92 S.E. 161 | N.C. | 1917
The court denied the motion, and plaintiff appealed.
These are the facts: Defendant sold and transferred to the plaintiff his barber business in the town of Hamlet, N.C. together with the *483 furniture, fixtures, and other property used therein, and the good will of the business, for a certain consideration, and also agreed that he would not in any manner, either directly or indirectly, engage in the same, or any similar business, in said town for the period of two years from the execution of the contract, 9 June, 1916, with this further condition: "It is expressly understood that the stipulations aforesaid are to apply to, and to bind the heirs, executors, and administrators of the respective parties; and in case of failure, the parties bind themselves, each unto the other, in the sum of $400 as liquidated damages, and not as a penalty, to be paid by the failing party."
The defendant did engage in the business of a barber in the town of Hamlet, N.C. within the two years, and plaintiff brought this action to enjoin him from continuing therein. The court held, and so adjudged, that the defendant should not be enjoined if he gave a good and sufficient bond in the sum of $500, upon condition that he pay the plaintiff such damages as he may suffer for the breach of this contract.
The record is silent as to the important fact whether the bond was given by the defendant as required to be done by the order, but it was admitted here that it had been given and that the restraining order was dissolved, and the parties desire the case to be decided on its merits. The plaintiff appealed, and his counsel contended here that he had a legal right to a continuance of the injunction to the final hearing, whether the bond was given or not, and in this we agree with him. Contracts in restraint of trade, like the one we are now considering, were formerly held to be invalid as against public policy, but the more modern doctrine sustains them (434) when the restraint is only partial and reasonable. The test suggested by Chief Justice Tindal in Honer v. Graves, 7 Bing., 743, by which to determine whether the restraint is a reasonable one and valid, is to consider whether it is such only as will afford a fair protection to the interests of the party in favor of whom it is given, and not so large or extensive as to interfere with the interests of the public.

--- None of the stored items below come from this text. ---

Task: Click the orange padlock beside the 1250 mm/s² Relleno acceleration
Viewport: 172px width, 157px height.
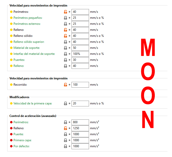Action: click(66, 128)
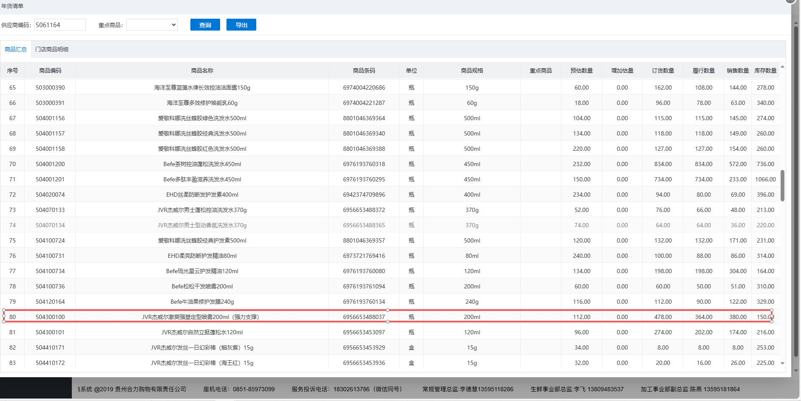Open the 重点商品 dropdown

(152, 25)
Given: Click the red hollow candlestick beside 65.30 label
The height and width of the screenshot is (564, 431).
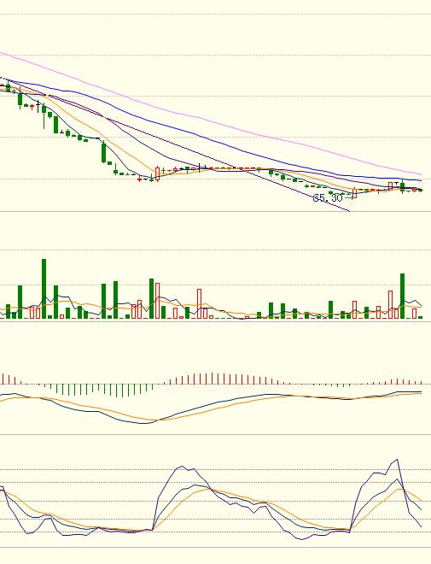Looking at the screenshot, I should tap(354, 193).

Without discussing the reasons upon which the rule is based or endeavoring to fix a limit beyond which the parties may not contract, it is sufficient to say that the terms of present agreement are well within the principle under which such contracts are held to be valid. 9 Cyc., 525 to 533; Faust v. Rohr,
These contracts not infrequently contain a clause in regard to the amount of damages to be paid if there is a breach, and the question is often raised whether the provision is to be considered in law as a liquidation of the damages or merely as a cover for the exaction of a penalty and there is a rule established for deciding this question. Where a contract has been made not to engage in any particular profession or business within stated limits, it has been the policy of the courts to construe such an agreement as liquidated damages rather than as a penalty, in the absence of any evidence to show that the amount of damages claimed is unjust or oppressive, or that the amount claimed is disproportionate to the damages that would result from the breach or breaches of the several covenants of the agreement. While the decisions in this class of cases are usually based upon the fact that the damages are uncertain and cannot be estimated, it has also been held that where the payment of the sum named is the very substance of the agreement, a recovery may be had for it. 13 Cyc., 99, 100. It is to be observed, however, that the use of the terms "penalty" and "unliquidated, (435) damages" in the instrument is not necessarily conclusive as to the interpretation which shall be put upon it; and the sum so reserved may be held to be liquidated damages, although called a penalty in the covenant, and vice versa. 2 High on Injunctions (3 Ed.), sec. 1140. In deciding whether the sum fixed by the contract as the measure of a recovery, if there is a breach, should be regarded as a penalty or as liquidated damages, the court will look at the nature of the contract, and its words, and try to ascertain the intentions of the parties; and also will consider that the parties, being informed as to the facts and circumstances, are better able than any one else to determine what would be a fair and reasonable compensation for a breach; but the courts have been greatly influenced by the fact that in almost all the cases the damages are uncertain and very difficult to estimate. 13 Cyc., 102. We are of the opinion that the sum to be paid upon a breach, as stipulated in this contract, is to be considered as liquidated damages and not as a penalty. *485 There is nothing to show any disproportion between it and the real loss if there should be a breach, and there is no standard by which a jury could fix with any degree of certainly what would be the amount of damages flowing from a breach.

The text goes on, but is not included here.